Supplied records
=======

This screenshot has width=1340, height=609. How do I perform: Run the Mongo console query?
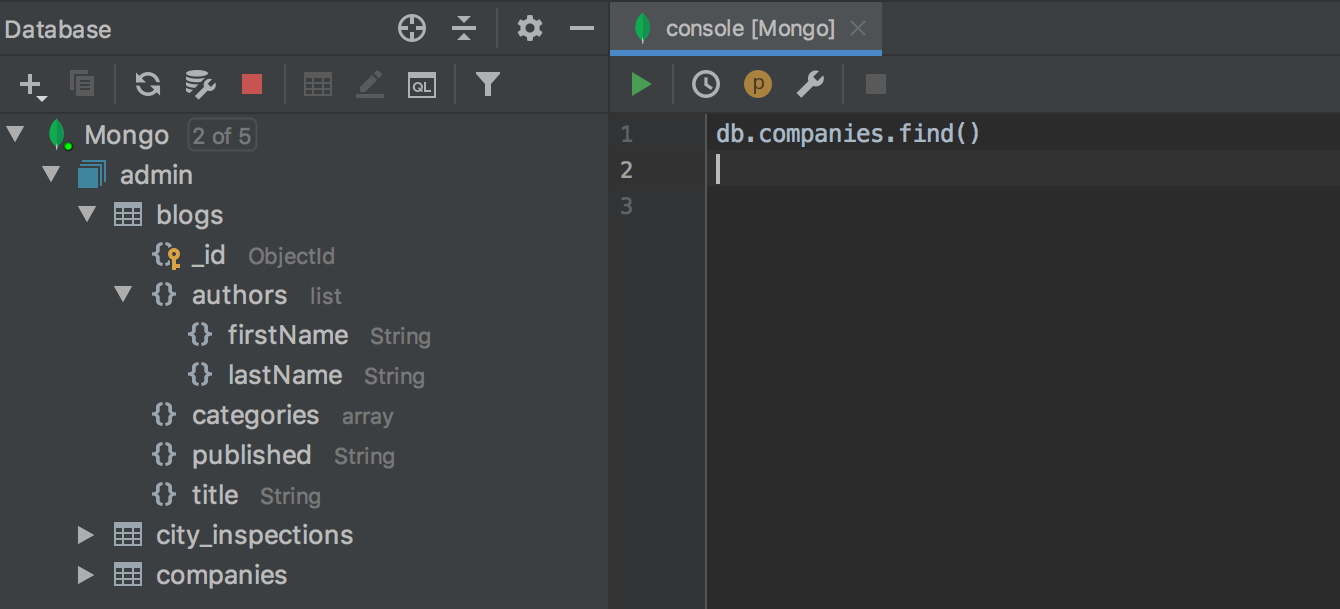coord(641,84)
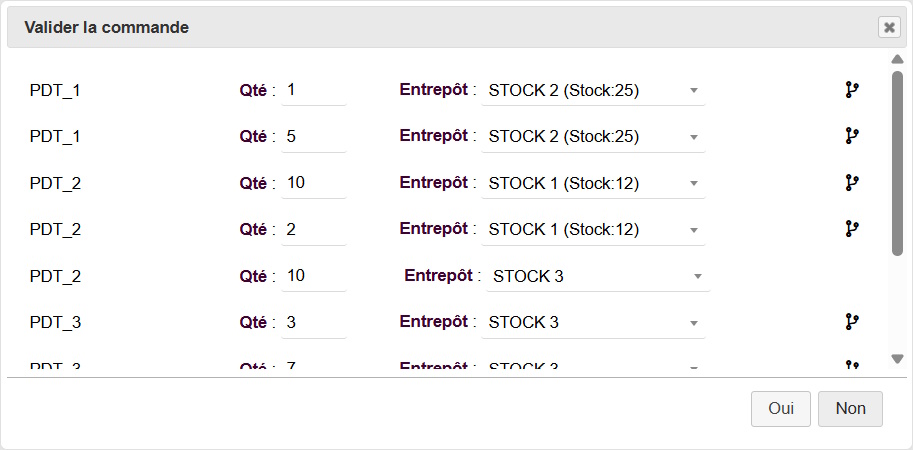Click split-line icon for PDT_1 quantity 1 row
This screenshot has width=913, height=450.
tap(852, 90)
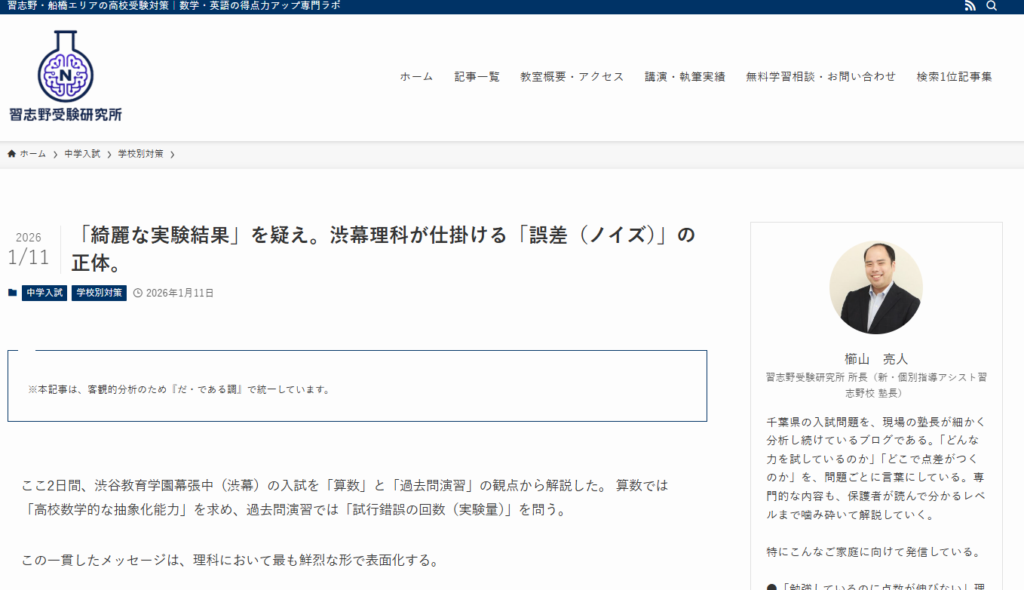Select the 中学入試 category tag
The height and width of the screenshot is (590, 1024).
44,293
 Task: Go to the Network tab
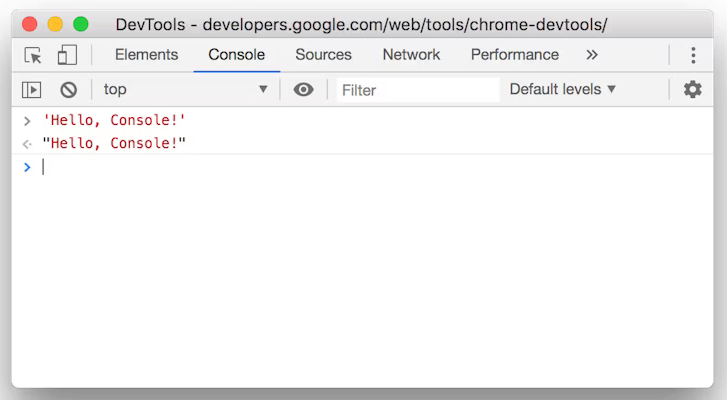(x=411, y=55)
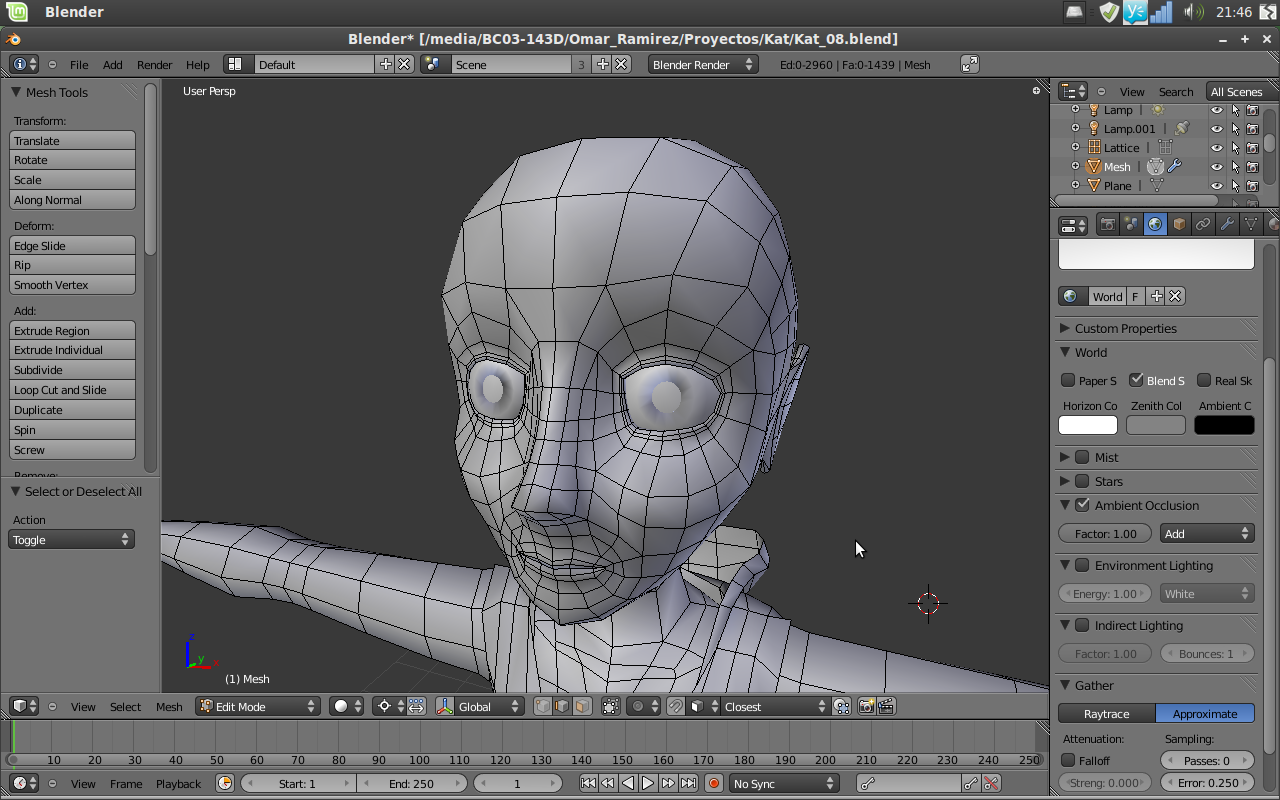Open the Object Constraints tab (chain icon)
The height and width of the screenshot is (800, 1280).
[1203, 225]
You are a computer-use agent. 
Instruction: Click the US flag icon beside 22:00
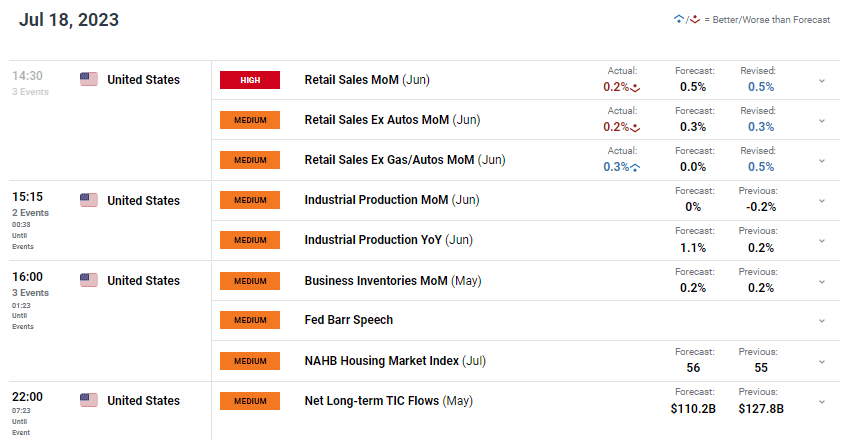coord(89,400)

=======

Your objective
Copy out the data above exactly, except the pictures.

Written response
This screenshot has width=1340, height=609. How do I perform: Run the Mongo console query?
coord(641,84)
Click split-line icon for PDT_1 quantity 1 row
This screenshot has width=913, height=450.
tap(852, 90)
Select the 中学入試 category tag
The height and width of the screenshot is (590, 1024).
44,293
 Task: Go to the Network tab
(x=411, y=55)
Open the Object Constraints tab (chain icon)
The height and width of the screenshot is (800, 1280).
[1203, 225]
You are a computer-use agent. 
Instruction: Click the US flag icon beside 22:00
coord(89,400)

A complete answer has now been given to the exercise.